Entre le pôle des « réfractaires » et le centre de ce spectre, on peut classer un répondant [C15] sceptique envers ce genre de réflexion dans la mesure où la technologie des implants ne lui semble pas, scientifiquement parlant, apte à réaliser les prouesses qu‘on lui prête. Ce même répondant considère cependant que des réflexions similaires sur d‘autres sujets sont nécessaires, et il n‘hésite pas à utiliser la science-fiction comme outil de vulgarisation.

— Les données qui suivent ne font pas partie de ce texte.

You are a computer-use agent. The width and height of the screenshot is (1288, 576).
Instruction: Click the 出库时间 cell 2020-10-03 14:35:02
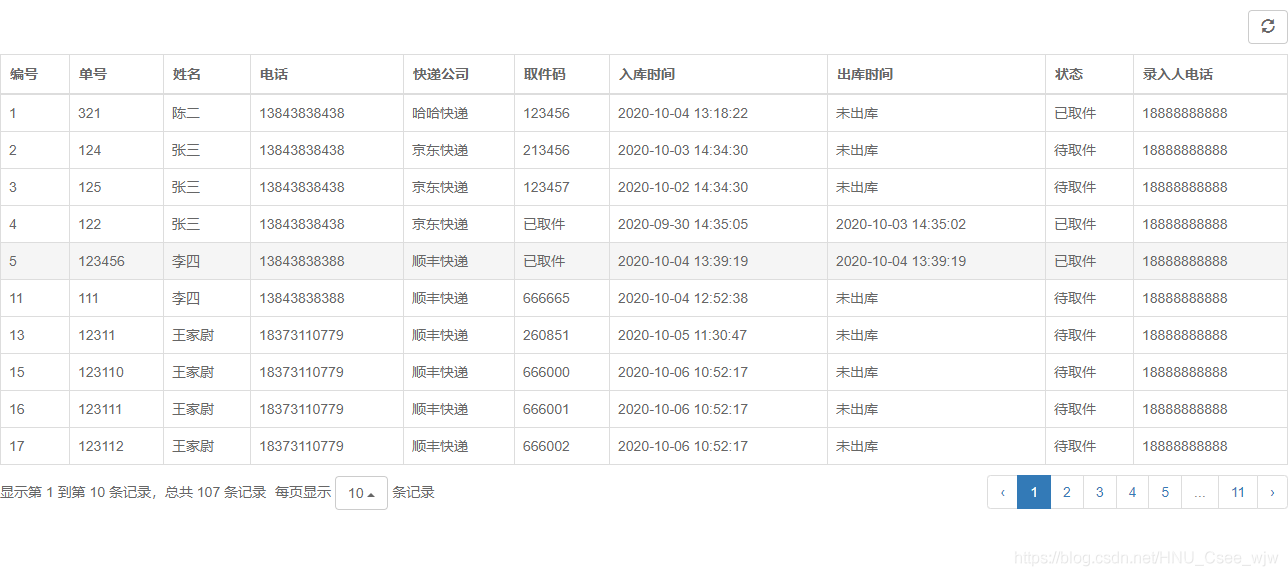(901, 224)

5.5.3 L’éthique vue par les journalistes

Les journalistes rencontrés ont associé globalement les mêmes thèmes éthiques aux nanotechnologies que les chercheurs (tableau V). Ils parlent aussi de toxicité [J6; J7; J9; J10] et de sensationnalisme [J6], un répondant disant qu‘il faut éviter de semer inutilement la panique. Fait intéressant, l‘un des journalistes [J10] mentionne l’allocation des

ressources, se demandant si des recherches vont priver de leur financement d‘autres

recherches légitimes juste parce qu‘on les inscrit sous le label « nanotechnologies ». On évoque aussi des enjeux comme le flou entre le curatif et le préventif [J10] (des enjeux qu‘on retrouve en génomique et en médecin personnalisée) et les problèmes liés au côté

« anticipé des nanotechnologies » [J3; J7], qui entravent la réflexion éthique, mais aussi la

compréhension des gens envers ce domaine. Enfin, un journaliste [J7] critique

l’association conceptuelle fréquente entre les nanotechnologies et les OGM — ce qui

rejoint la « dis-analogie » mentionnée plus haut au sujet des chercheurs. Bien qu‘à l‘origine de la motivation des chercheurs à procéder tout de suite à l‘examen éthique des nanotechnologies, cette association, selon le répondant, n‘a pas vraiment lieu d‘être compte tenu des différences entre les deux domaines. Ce même répondant déclare que les scénarios catastrophes associés aux OGM, comme celui de l‘écophagie globale (Grey goo), ne constituent pas une question éthique sérieuse.

Il est intéressant de constater ici que des thèmes comme l‘allocation des ressources et le flou entre le curatif et le préventif aient été mentionnés chez les journalistes, mais non chez les chercheurs.